There will be plenty of talk of a “level playing field” where the EU will expect the UK to share certain standards, such as policy on state aid, workers’ rights and environmental standards.
For Ireland, the risks are acute. Simon McKeever, chief executive of the Irish Exporters Association, told Fora that the agri-food sector is particularly at risk.
“There is a great fear that if the UK diverges away from the European Union on standards then what type of foodstuffs will it allow into the market? And what kind of a competitive threat is that for Ireland?” McKeever said.
Another issue relates to standards around state aid and foreign direct investment. When the UK is completely independent of the EU, it could alter standards to become more attractive to foreign direct investment and “that would be a threat to us as well”.
If a deal emerges from these talks, it will also have some influence on the trade deals the UK strikes elsewhere, especially with countries that already have existing deals or engagements with the EU.
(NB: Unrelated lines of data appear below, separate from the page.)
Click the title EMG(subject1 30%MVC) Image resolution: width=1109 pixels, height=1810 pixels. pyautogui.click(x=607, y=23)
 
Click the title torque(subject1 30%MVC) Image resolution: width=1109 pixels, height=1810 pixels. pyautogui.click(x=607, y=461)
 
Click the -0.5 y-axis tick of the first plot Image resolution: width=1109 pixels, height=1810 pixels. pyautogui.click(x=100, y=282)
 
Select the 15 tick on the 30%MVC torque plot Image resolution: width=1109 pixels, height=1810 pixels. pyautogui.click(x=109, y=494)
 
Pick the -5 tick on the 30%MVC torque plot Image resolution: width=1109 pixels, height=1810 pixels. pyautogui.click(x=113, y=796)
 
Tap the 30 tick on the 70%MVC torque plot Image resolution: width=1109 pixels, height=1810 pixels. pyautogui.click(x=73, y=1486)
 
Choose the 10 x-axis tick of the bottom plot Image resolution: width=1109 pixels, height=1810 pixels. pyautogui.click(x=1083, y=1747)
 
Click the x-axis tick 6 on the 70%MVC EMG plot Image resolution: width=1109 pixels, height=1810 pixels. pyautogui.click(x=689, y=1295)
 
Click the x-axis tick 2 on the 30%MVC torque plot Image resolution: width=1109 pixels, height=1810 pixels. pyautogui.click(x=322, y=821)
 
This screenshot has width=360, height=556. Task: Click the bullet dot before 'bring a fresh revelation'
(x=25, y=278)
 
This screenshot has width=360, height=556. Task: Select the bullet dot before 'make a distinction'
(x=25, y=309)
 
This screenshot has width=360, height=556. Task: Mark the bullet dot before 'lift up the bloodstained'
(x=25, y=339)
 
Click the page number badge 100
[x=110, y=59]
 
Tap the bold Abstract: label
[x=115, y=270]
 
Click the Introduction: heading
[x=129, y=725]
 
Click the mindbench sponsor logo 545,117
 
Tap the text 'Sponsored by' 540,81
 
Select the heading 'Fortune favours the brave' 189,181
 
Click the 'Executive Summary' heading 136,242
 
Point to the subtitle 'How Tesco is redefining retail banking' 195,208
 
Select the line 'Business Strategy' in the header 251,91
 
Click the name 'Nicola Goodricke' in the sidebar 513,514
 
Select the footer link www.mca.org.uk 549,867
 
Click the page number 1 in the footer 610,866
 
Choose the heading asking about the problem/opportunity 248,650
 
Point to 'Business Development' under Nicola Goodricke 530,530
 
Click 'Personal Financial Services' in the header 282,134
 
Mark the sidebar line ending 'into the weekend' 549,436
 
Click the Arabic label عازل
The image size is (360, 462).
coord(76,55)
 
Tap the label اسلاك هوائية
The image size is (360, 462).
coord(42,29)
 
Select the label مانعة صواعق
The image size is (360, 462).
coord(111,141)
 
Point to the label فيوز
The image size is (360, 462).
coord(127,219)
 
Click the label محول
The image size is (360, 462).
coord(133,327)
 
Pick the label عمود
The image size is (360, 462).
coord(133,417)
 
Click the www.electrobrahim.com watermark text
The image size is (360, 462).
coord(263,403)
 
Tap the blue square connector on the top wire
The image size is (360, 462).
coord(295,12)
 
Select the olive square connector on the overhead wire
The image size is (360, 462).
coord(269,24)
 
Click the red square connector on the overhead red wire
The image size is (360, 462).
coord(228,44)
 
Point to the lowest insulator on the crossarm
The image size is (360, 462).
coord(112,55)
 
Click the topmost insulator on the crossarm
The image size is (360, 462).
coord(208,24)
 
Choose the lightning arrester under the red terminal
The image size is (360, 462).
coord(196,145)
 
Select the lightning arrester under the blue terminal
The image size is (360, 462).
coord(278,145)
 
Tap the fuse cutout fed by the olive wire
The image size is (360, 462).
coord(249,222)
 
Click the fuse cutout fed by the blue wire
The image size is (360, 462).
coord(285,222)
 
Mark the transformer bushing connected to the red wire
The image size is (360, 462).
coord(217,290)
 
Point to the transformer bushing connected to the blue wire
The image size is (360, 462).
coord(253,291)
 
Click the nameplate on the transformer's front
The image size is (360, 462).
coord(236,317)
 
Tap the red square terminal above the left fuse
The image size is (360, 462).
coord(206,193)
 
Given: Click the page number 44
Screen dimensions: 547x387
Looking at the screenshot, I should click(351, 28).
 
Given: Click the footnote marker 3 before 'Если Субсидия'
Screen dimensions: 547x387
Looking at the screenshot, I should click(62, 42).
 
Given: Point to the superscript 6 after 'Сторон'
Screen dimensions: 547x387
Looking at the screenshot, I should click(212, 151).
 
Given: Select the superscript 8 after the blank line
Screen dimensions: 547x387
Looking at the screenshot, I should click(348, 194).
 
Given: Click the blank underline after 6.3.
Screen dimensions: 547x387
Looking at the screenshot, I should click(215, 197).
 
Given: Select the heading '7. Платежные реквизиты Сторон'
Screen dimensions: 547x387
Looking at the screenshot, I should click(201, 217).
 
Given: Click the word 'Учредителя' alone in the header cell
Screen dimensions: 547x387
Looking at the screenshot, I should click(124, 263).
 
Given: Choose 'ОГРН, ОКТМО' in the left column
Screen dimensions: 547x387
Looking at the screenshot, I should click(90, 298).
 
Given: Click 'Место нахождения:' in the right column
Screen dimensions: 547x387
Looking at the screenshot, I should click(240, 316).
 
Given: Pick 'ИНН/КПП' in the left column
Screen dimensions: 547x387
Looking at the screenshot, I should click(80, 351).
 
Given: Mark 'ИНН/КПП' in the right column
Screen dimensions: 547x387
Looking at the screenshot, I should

“I think that a country that sits in some part of the world that is trying to do business with both the EU and the UK will want to see some kind of equivalence across standards and I think that will be challenging for the UK,” McKeever explained.
He added that the tight timeline for getting a deal done limits the scope of what can be achieved.
The EU will set its mandate at the end of this month and a deal will need to be reached by October to be ratified by the European Parliament by December. The reality is that the timeline is about eight months and Johnson has been resolute in saying he would not seek an extension.
“It’s condensed into a very short period and all the threats haven’t gone away,” McKeever said. “People will still need to be getting themselves ready for customs and all the paperwork that is going to take place. You can’t let up on this in any way, shape or form.”
If no arrangement is made by year’s end, the dreaded cliff-edge Brexit that we’ve heard so much about since 2016 will effectively come to pass.